According to the United Nations Office on Drugs and Crime, ~2-5 percent of global GDP is laundered each year, amounting to roughly USD 800 Billion-2 Trillion.1 Much of this flows through the formal financial system, making Banking and Financial Services (BFS) firms both the primary target and the first line of defense against illicit activity.
BFS enterprises also face credit risks (originating from borrower defaults), operational risk (such as internal process failures or system breakdowns) and market risk (through exposure to price fluctuations across assets, rates and currencies).
However, unlike these categories, financial crime risk does not register on a balance sheet or trigger an immediate capital charge. It is a silent vulnerability that often originates in non-financial, procedural blind spots and manifests with massive regulatory penalties and reputational damage.
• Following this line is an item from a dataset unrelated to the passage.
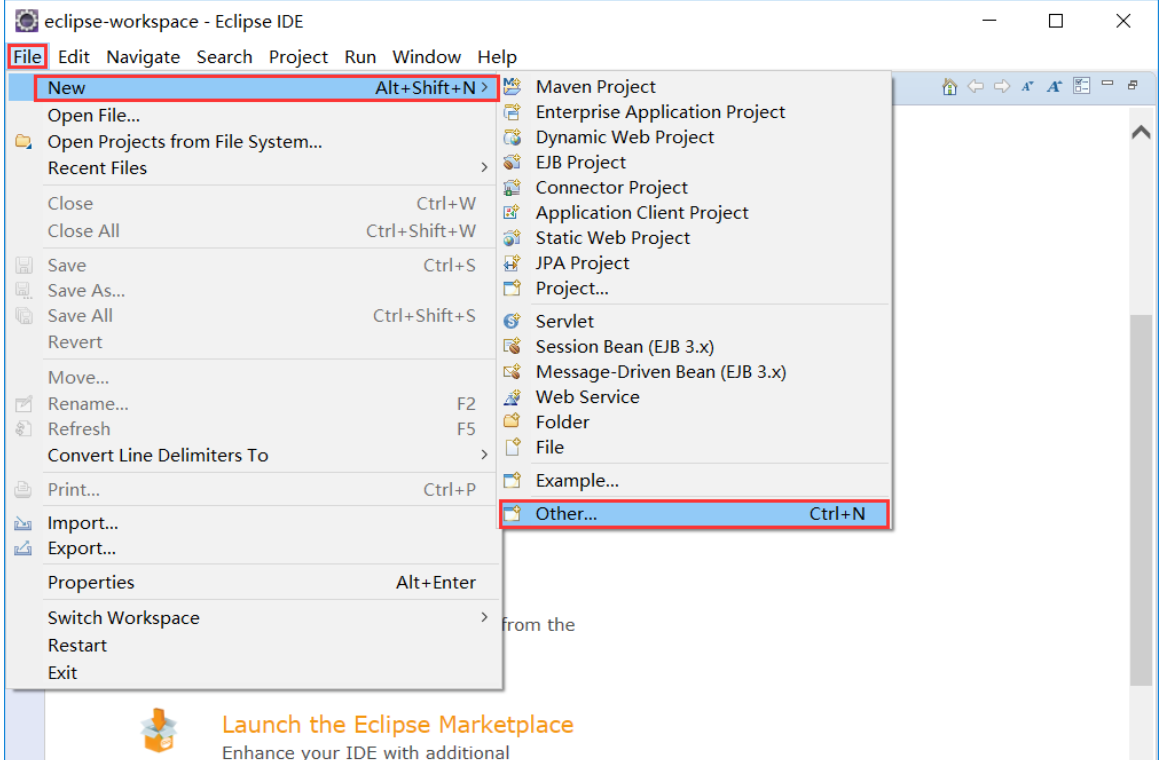Select the Maven Project icon
1161x760 pixels.
point(511,86)
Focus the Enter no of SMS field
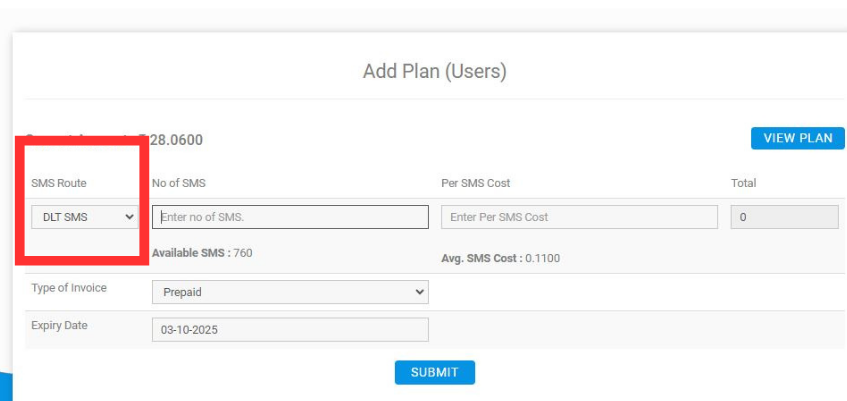 (289, 217)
Given this inherent nature, financial crime risk can only be minimized through effective control design and execution. Within Financial Crime Risk Management (FCRM), this is driving a shift toward a risk-based approach within Anti-Money Laundering (AML) compliance strategies, with controls being aligned to the level and nature of risk across jurisdictions, customer types and products.
The Crisis of Traditional FCRM
Conventional FCRM frameworks were designed for stability – standardized controls and rule-based monitoring for predictable transaction patterns, defined customer segments and relatively contained geographic exposure. These foundational assumptions are no longer held today.
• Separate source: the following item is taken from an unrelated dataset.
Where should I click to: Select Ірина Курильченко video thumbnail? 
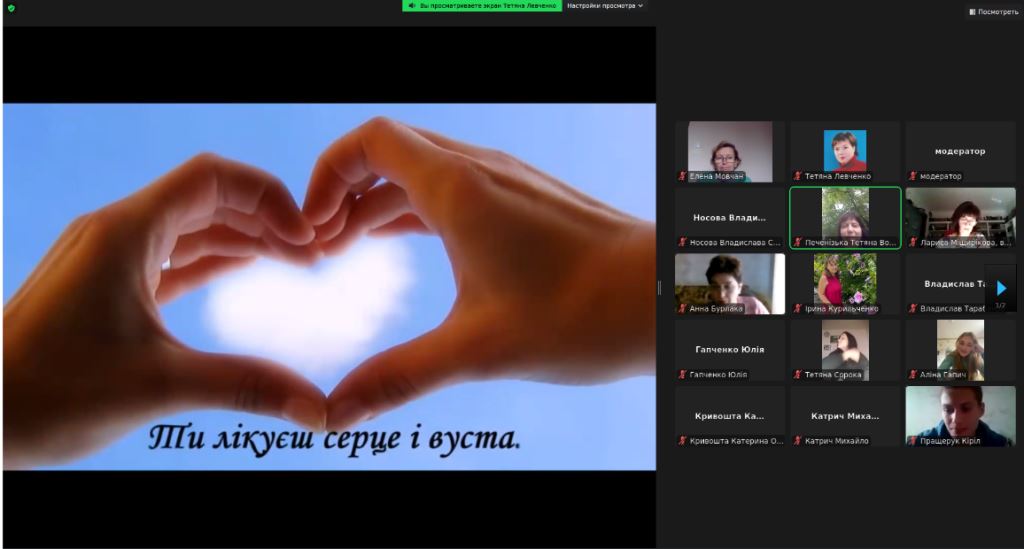pos(845,284)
Yet, many institutions continue to apply uniform due diligence and monitoring thresholds across vastly different customer and product profiles. During customer risk profiling, both high- and low-risk entities often move through the same onboarding and review processes. Meanwhile, transaction-monitoring systems generate large alert volumes without sufficient risk prioritization. The result is a fraud-detection system that is operationally heavy but not necessarily risk sensitive.
Such operating models create two critical challenges:
Productivity Drain
AML compliance teams spend disproportionate time investigating low-value alerts while genuinely suspicious patterns risk being overlooked.
Outdated Detection Models
As financial crime evolves with increasingly complex digital assets and tools, ownership structures and cross-border flows, static rules struggle to capture emerging risk signals.
This disconnect between effort and outcome is forcing a shift away from uniform control models toward approaches that can differentiate, prioritize and respond to risk in real-time. Guidance from global standard-setters such as the Financial Action Task Force (FATF) has already established the risk-based approach as the foundation of effective FCRM, with organizations like the Egmont Group reinforcing its application through intelligence sharing and collaboration.
The Risk-based Approach as a Dynamic Operating Model
An effective FCRM program moves beyond uniform control application to target risk prioritization based on exposure and potential impact. Global AML and Counter-Terrorism Financing (CTF) frameworks have reinforced this shift, requiring banks and financial institutions to establish FCRM policies and documented procedures to identify and report financial crimes.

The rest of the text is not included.